William Dighton White (May 1, 1860 – December 29, 1937) was an American professional baseball player who was mainly a shortstop in the Major Leagues for nine seasons from 1879 to 1888. During his Major League career, he played for three different franchises: the Pittsburgh Alleghenys in 1884, the Louisville Colonels from 1886 to 1888, and the St. Louis Browns, also in 1888.

He led the American Association (AA) in putouts among shortstops for three consecutive seasons (1886–1888), and in 1887, he led all AA shortstops in assists and double plays as well. He was a member of the St. Louis Browns when they were champions of the AA, and went to face the New York Giants in a post-season exhibition set of game, known as the "World Series". Although the Browns lost the 10-game series, White played in every game.

==Career==

===Early years===
White was born on May 1, 1860, in Bridgeport, Ohio, and he began his professional baseball career in 1883 with the Pottsville Antharcites of the International Association. During that season he is credited with making an appearance with the Philadelphia Quakers of the National League, which consisted of one at bat without collecting a hit.

===American Association===
In 1884, he signed with the Pittsburgh Alleghenys of the American Association (AA), and played in 74 games, 60 of which were at shortstop; he had a batting average of .227 and ten triples in 291 at bats. That season, he also played for the Springfield team in the Ohio State League. For the 1885 season, he remained in the minor leagues, playing for the Washington Nationals of the Eastern League.

In 1886, White signed a contract with Louisville Colonels of the AA, which paid him $2000 for the season. His 143 hits in 135 games that season were his career high totals, as well as his 96 runs, and 17 doubles. He led the AA in putouts for a shortstop for the first time in his career, and on October 9, against Bill Hart of the Philadelphia Athletics, he hit the first of his six career home runs. Staying in Louisville for the 1887 season, White continued as their starting shortstop, and again led the AA in putouts, as well as assists and double plays in 132 games played.

He began the 1888 season with the Colonels, playing in 49 games before moving at midseason to play for the St. Louis Browns, and led the AA in putouts for third time. At the conclusion of the season, the Browns went on to play the National League champion New York Giants in a set of exhibition games called the "World Series". In ten game, the Giants defeated the Browns six games to four, and White participated in all 10 games, but had a .143 batting average however.

===Return to the minors===
White returned to the minor leagues after the 1888 season, and play for the Denver Grizzlies/Mountaineers of the Western Association in 1889, 1890, and partially in 1891. He also played for the Minneapolis Millers, of the Western Association for the remainder of the 1891 season.
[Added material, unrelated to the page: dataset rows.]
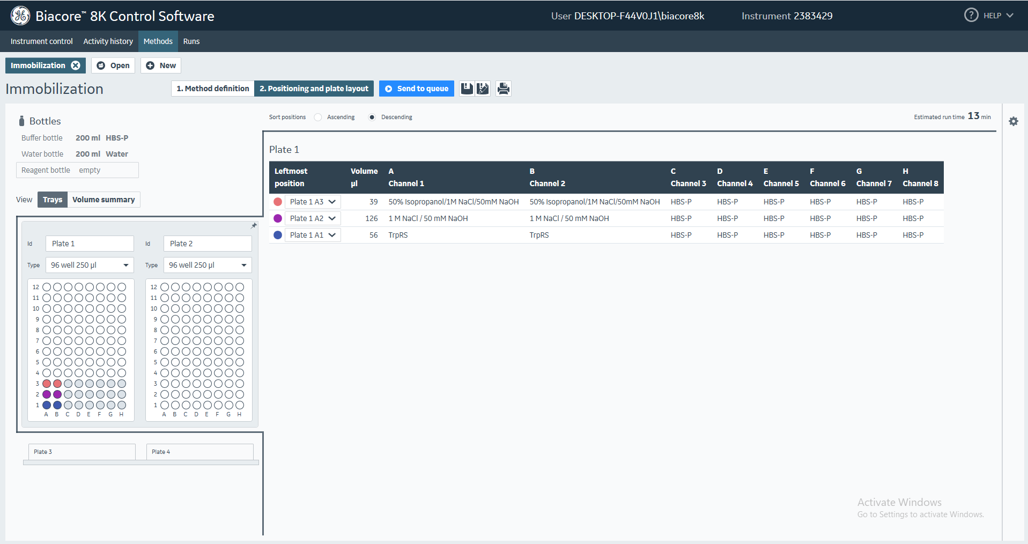1028x544 pixels.
Task: Expand the Plate 1 A3 position dropdown
Action: [313, 202]
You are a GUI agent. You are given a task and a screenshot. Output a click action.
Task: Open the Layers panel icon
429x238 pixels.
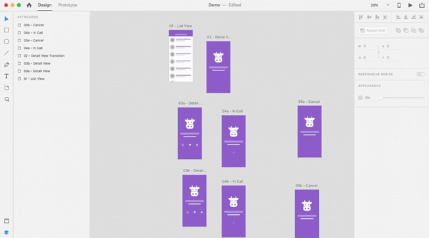[x=7, y=232]
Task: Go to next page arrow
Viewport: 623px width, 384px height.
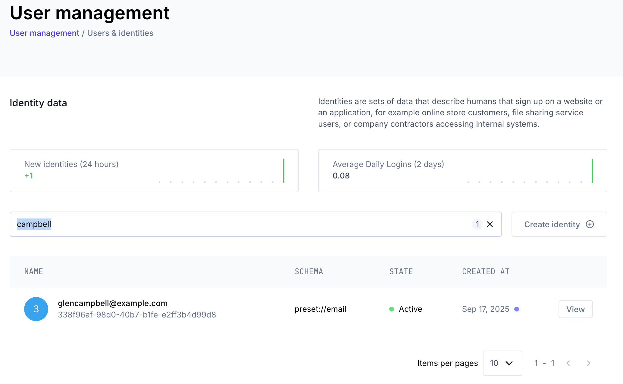Action: click(588, 363)
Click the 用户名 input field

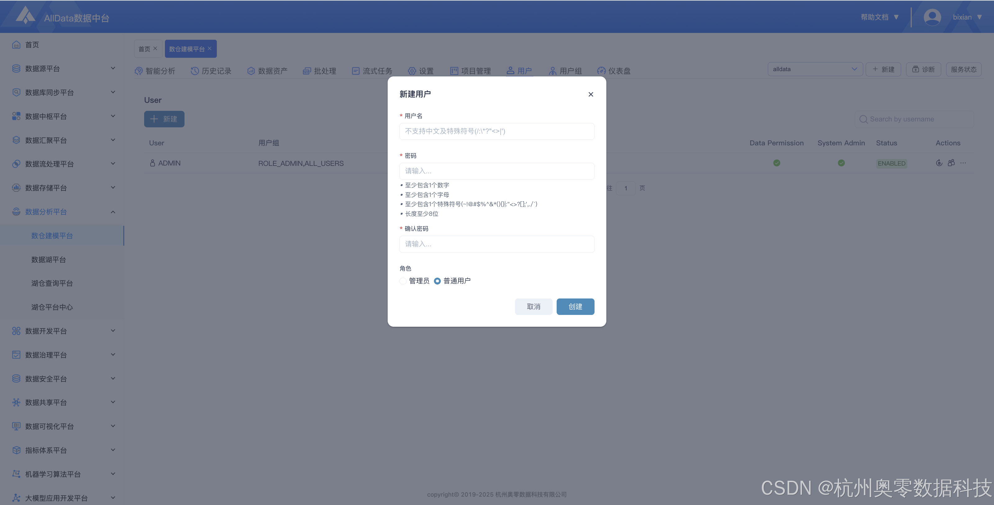click(x=497, y=132)
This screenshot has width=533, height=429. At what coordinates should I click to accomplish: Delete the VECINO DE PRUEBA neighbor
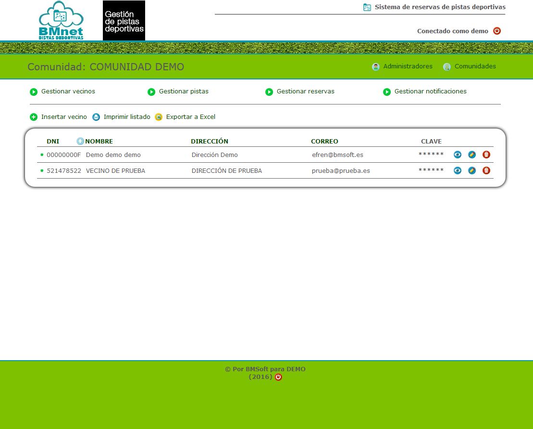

He began the 1892 season with the Butte representative in the Montana State League, however he later joined the Portland Webfeet of the Pacific Northwest League. He moved on to play for the Augusta Electricians of the Southern Association for the 1893 season, and then the Bangor Millionaires of the New England League for the 1894 season, his last as player.

After his playing days were over, White performed three different stints as the manager of minor league clubs in Wheeling, West Virginia. The first took place for the 1896 Nailers of the Interstate League, then in 1901 for the Stogies of the Western Association, and finally for the 1905 Stogies of the Central League.

White died in Bellaire, Ohio, at the age of 77, and is interred at Greenwood Cemetery of that city.